By Guest Blogger Adam Anicich, Deputy Director for Legislative Affairs at the U.S. Department of Health and Human Services and PolyTrauma/Blast-Related Injury Executive Committee Member for the U.S. Department of Veterans Affairs
What do you plan to do with your life? Now ask yourself, what do you plan to do with your life after a traumatic injury?
The invisible wounds of Iraq and Afghanistan afflict hundreds of thousands of Service Members. Our veterans are returning home with Traumatic Brain Injury (TBI), Post-Traumatic Stress Disorder (PTSD) and various other injuries. Many times, their lives take a dramatic turn after they are injured in service.
When speaking to Congress, I regularly use this anecdote to describe the lifelong commitment the U.S. Department of Veterans Affairs (VA) has with America’s veterans: When a 20-year-old Service Member is injured in Iraq, he or she may receive acute treatment and rehab at Walter Reed for a year – maybe 18 months – and then, they are transferred into VA’s system of care – for the next 70 years! As VA’s PolyTrauma or counseling teams begin working with the Veteran, there is almost always a noticeable and measurable improvement in patient outcome. This improvement is a combination of patient engagement, the excellent providers at VAs across the country and the vast array of effective tools and research VA has at its disposal.

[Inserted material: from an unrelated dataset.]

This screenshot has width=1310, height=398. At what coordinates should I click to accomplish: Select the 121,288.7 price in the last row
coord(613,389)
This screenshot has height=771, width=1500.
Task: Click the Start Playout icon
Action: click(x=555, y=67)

As the majority of combat operations in Iraq and Afghanistan draw to a close, fewer and fewer Service Members are newly entering treatment for traumatic injuries. Many veterans have been involved in their own care and recovery for months or years by now and have made substantial progress; but they may no longer see the noticeable improvement in cognitive function, memory or other outcomes as they once did in the beginning of their treatment. I call this “TBI Plateauing.”